WARMER MIXTAPES #1264 | by Kevin Griffith Sullivan of Earthly Circuits

1. Miles Davis | Blue In Green (with Bill Evans)
I started out listening to this as a kid doing my Math homework in Middle School. It's amazing how much is being expressed just in the chords. This isn't a modal track but it still creates a space that rotates around and doesn't resolve. The ambiance reminds me of a song called Jardin Du Sommeil D'Amour, but less static. Unlike that song, this one doesn't feel like it could go on forever. My band mate Will was a great Jazz pianist in High School. One evening his group played a gig on the slopes of the Huron River in Ann Arbor. I requested this song as the lights on the bridge turned on and with the color of the sky it was very beautiful all together.

2. The Beach Boys | Heroes And Villains
At soccer practice in 2004, my band mate Kyle gave me a CD bootleg of the '67 Smile. It was the first Beach Boys album I'd heard. The mini-suite structures of the songs is a big influence. It's unpredictable but somehow makes sense so I never get tired of hearing it pass through it's changes. I can remember playing this a lot at Halloween after I was too old to go trick or treating but not going to parties yet either. Years later I found out about Van Dyke Parks and fell in love with his solo work as well.

3. Van Morrison | Madame George
This song creates such an overwhelming and specific emotion when I hear it.
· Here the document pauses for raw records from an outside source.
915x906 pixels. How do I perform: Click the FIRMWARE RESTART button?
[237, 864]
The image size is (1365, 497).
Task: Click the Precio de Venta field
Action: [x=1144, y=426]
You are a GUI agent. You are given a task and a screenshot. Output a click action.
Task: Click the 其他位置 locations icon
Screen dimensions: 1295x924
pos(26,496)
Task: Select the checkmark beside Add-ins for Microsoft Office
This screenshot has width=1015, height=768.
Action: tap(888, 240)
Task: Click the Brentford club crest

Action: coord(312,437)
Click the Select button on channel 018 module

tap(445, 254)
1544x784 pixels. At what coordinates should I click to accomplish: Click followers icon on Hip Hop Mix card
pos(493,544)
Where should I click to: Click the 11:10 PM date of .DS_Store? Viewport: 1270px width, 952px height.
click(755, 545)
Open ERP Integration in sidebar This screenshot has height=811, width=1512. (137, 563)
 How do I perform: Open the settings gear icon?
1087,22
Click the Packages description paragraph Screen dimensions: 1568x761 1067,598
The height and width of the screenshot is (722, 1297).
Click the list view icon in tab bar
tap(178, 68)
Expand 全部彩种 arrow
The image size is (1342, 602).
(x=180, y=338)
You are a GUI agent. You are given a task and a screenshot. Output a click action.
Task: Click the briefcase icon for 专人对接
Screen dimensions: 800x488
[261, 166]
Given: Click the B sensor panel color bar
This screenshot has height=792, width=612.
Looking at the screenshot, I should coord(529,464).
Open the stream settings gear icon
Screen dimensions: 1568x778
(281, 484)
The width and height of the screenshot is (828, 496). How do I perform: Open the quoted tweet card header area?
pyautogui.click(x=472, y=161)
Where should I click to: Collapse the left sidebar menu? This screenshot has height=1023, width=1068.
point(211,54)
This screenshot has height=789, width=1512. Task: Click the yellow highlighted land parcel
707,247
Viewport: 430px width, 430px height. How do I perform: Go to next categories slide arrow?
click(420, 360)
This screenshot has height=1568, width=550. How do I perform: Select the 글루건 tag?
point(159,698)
I can't describe that feeling very well but it still feels vivid, it's full of details but also ambiguous. I don't know if it's a song about youth passing into old age or old age passing into Death or what. The only certain thing for me is that something is slowly going away and 7:30 - 8:07 is one of the moments in Music that gives me goosebumps every time I hear it.

4. Can | Future Days
This song creates a new world in Sound and a new style of Music to inhabit it. I find that pretty astounding. Where did this come from? I love how the bass often just plays one resounding note every other measure. It's so simple and so effective and a good lesson in how building a nice arrangement isn't about having the most interesting thing going on with every instrument but keeping in mind the overall shape and motion. The rhythm section, sound effects, mysterious instruments, constantly changing but repetitive structure, were all really influential characteristics for me. I first heard this record in summer '09, the same time as all the Chillwave stuff was coming out like Warmer Climes and Blessa and also that was when I started hearing Air France. As different as Future Days is from those, they do both really take you somewhere else that has similar colors to me, a lot of nice blue tones. I wrote a song called Spirit Of 2009 with Kyle recently. That was a pretty formative year for me musically and also when I started recording our first album.

5. Gas | Untitled (Track 3 on Pop)
I've listened to this piece of Music more than any other, by a lot. If there's a spectrum of Ambient Music where on the one side you have straight up Field Recordings and on the other you have Impressionistic piano pieces that sound like the Moon, this would occupy a really interesting position. The times I've felt too blue to listen to Music I could always still listen to Gas. Sometimes I can't stand Silence and the wall of sound here is so comforting.



6. S.E. Rogie | Do Me Justice
Every instrument in this song gets me so psyched. The hand clap sound is amazing. I want to do a cover of this someday, it's such sweet Pop Music and the style of the playing is just great. I've had a fun time trying to collect all the stuff I can find by him. I recently managed to get the songbook he self published in 1970 via inter library loan. There's also some great early singles on YouTube that don't seem to have been reissued.

7. Animal Collective | Water Curses
This EP is so concise and coherent visually like a little story. The title track stands out for me aesthetically among their stuff. It took me a long time to absorb what is going on and try to separate out the instruments. The textures are really bright and have nice layers. My favorite thing about this band is their colors and this song has my favorite ones.

8. Talk Talk | New Grass
Some songs set up a system or a world that feel like it always existed and we just stumble upon it for a little while and at the end the song doesn't stop - we just leave the setting. I really like when a song like that also has a lot of emotion in it which is the case here. I can't tell if it's dawn or evening.

9. Joanna Newsom | Emily
Ys and Astral Weeks go together for me. They're both overwhelming and have some kind of hyper-expressive literary quality that is almost like a genre of two. I used to listen to this album while writing but as it seeped into me it became too intense to concentrate. Some times with my favorite records I'll save songs for years before ever listening to them. I finally listened to Cosmia two years ago. Van Dyke Parks, again.

10. Deerhunter | He Would Have Laughed
I am a huge fan of Halcyon Digest and this is as good a climax as I can imagine. Halcyon Digest is very aesthetically precise to me and I find it really unique. The transition into the second section is another thing that does it for me every time. I could hear it coming out of a pocket radio on a busy street and I think it would still give me goosebumps. I love how confused he is, lost in memories. When I first met my girlfriend I played this on guitar and I think it helped me out. If I've noticed a common theme to the songs on my list, they're often built on repetition with lots of variation in the arrangements, and have long shifting structures in a crepuscular environment.